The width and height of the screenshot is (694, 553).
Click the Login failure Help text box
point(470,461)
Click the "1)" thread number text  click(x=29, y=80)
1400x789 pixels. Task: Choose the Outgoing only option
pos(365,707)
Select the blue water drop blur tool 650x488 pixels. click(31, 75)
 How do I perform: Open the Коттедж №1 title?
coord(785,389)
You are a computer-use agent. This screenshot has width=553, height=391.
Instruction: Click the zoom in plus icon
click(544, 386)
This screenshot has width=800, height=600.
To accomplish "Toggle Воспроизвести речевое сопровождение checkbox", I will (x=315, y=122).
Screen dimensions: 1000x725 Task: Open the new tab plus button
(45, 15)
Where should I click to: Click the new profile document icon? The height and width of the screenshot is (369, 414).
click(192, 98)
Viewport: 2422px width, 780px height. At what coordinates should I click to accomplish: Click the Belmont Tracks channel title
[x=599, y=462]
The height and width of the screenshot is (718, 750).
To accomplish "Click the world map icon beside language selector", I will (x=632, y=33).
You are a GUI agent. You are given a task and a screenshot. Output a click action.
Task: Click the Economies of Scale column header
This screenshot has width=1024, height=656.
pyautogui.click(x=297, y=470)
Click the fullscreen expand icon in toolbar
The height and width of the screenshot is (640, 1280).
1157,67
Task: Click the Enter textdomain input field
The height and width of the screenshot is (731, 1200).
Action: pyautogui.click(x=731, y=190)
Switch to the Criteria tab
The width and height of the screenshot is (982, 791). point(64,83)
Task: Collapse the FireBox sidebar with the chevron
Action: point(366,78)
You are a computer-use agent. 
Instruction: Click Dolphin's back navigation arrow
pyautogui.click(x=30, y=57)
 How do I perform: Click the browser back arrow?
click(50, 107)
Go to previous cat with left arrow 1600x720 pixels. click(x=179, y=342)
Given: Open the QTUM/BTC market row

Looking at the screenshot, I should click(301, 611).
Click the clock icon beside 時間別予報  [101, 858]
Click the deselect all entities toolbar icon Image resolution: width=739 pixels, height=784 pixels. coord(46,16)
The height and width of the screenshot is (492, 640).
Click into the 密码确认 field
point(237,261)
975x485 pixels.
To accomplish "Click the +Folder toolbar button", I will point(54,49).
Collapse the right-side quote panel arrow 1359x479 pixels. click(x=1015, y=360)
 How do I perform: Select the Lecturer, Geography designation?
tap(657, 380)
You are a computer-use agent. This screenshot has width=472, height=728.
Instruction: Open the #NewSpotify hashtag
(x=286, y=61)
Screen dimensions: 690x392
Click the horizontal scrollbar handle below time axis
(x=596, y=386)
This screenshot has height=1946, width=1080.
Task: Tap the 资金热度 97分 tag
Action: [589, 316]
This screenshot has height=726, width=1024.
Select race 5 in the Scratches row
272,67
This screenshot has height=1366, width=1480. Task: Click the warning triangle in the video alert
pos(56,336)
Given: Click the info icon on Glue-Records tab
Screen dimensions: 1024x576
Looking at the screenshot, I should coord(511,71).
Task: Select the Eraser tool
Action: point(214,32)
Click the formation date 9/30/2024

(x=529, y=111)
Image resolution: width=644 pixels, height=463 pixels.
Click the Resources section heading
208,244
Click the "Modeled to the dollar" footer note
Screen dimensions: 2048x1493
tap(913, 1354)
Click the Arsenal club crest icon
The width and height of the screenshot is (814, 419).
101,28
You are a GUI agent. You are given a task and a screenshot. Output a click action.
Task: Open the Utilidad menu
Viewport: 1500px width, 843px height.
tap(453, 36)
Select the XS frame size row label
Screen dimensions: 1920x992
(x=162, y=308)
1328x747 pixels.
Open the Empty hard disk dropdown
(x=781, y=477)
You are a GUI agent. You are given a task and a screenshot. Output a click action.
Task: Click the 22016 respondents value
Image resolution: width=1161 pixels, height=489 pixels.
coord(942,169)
****
## Activity
Copy out each record exactly as given, omitting none.

## Solved exercise
The width and height of the screenshot is (694, 553).
Click the Login failure Help text box
point(470,461)
Click the "1)" thread number text  click(x=29, y=80)
1400x789 pixels. Task: Choose the Outgoing only option
pos(365,707)
Select the blue water drop blur tool 650x488 pixels. click(31, 75)
 How do I perform: Open the Коттедж №1 title?
coord(785,389)
You are a computer-use agent. This screenshot has width=553, height=391.
Instruction: Click the zoom in plus icon
click(544, 386)
This screenshot has width=800, height=600.
To accomplish "Toggle Воспроизвести речевое сопровождение checkbox", I will (x=315, y=122).
Screen dimensions: 1000x725 Task: Open the new tab plus button
(45, 15)
Where should I click to: Click the new profile document icon? The height and width of the screenshot is (369, 414).
click(192, 98)
Viewport: 2422px width, 780px height. At what coordinates should I click to accomplish: Click the Belmont Tracks channel title
[x=599, y=462]
The height and width of the screenshot is (718, 750).
To accomplish "Click the world map icon beside language selector", I will (x=632, y=33).
You are a GUI agent. You are given a task and a screenshot. Output a click action.
Task: Click the Economies of Scale column header
This screenshot has width=1024, height=656.
pyautogui.click(x=297, y=470)
Click the fullscreen expand icon in toolbar
The height and width of the screenshot is (640, 1280).
1157,67
Task: Click the Enter textdomain input field
The height and width of the screenshot is (731, 1200).
Action: pyautogui.click(x=731, y=190)
Switch to the Criteria tab
The width and height of the screenshot is (982, 791). point(64,83)
Task: Collapse the FireBox sidebar with the chevron
Action: point(366,78)
You are a computer-use agent. 
Instruction: Click Dolphin's back navigation arrow
pyautogui.click(x=30, y=57)
 How do I perform: Click the browser back arrow?
click(50, 107)
Go to previous cat with left arrow 1600x720 pixels. click(x=179, y=342)
Given: Open the QTUM/BTC market row

Looking at the screenshot, I should click(301, 611).
Click the clock icon beside 時間別予報  [101, 858]
Click the deselect all entities toolbar icon Image resolution: width=739 pixels, height=784 pixels. coord(46,16)
The height and width of the screenshot is (492, 640).
Click into the 密码确认 field
point(237,261)
975x485 pixels.
To accomplish "Click the +Folder toolbar button", I will point(54,49).
Collapse the right-side quote panel arrow 1359x479 pixels. click(x=1015, y=360)
 How do I perform: Select the Lecturer, Geography designation?
tap(657, 380)
You are a computer-use agent. This screenshot has width=472, height=728.
Instruction: Open the #NewSpotify hashtag
(x=286, y=61)
Screen dimensions: 690x392
Click the horizontal scrollbar handle below time axis
(x=596, y=386)
This screenshot has height=1946, width=1080.
Task: Tap the 资金热度 97分 tag
Action: [589, 316]
This screenshot has height=726, width=1024.
Select race 5 in the Scratches row
272,67
This screenshot has height=1366, width=1480. Task: Click the warning triangle in the video alert
pos(56,336)
Given: Click the info icon on Glue-Records tab
Screen dimensions: 1024x576
Looking at the screenshot, I should coord(511,71).
Task: Select the Eraser tool
Action: point(214,32)
Click the formation date 9/30/2024

(x=529, y=111)
Image resolution: width=644 pixels, height=463 pixels.
Click the Resources section heading
208,244
Click the "Modeled to the dollar" footer note
Screen dimensions: 2048x1493
tap(913, 1354)
Click the Arsenal club crest icon
The width and height of the screenshot is (814, 419).
101,28
You are a GUI agent. You are given a task and a screenshot. Output a click action.
Task: Open the Utilidad menu
Viewport: 1500px width, 843px height.
tap(453, 36)
Select the XS frame size row label
Screen dimensions: 1920x992
(x=162, y=308)
1328x747 pixels.
Open the Empty hard disk dropdown
(x=781, y=477)
You are a GUI agent. You are given a task and a screenshot. Output a click action.
Task: Click the 22016 respondents value
Image resolution: width=1161 pixels, height=489 pixels.
coord(942,169)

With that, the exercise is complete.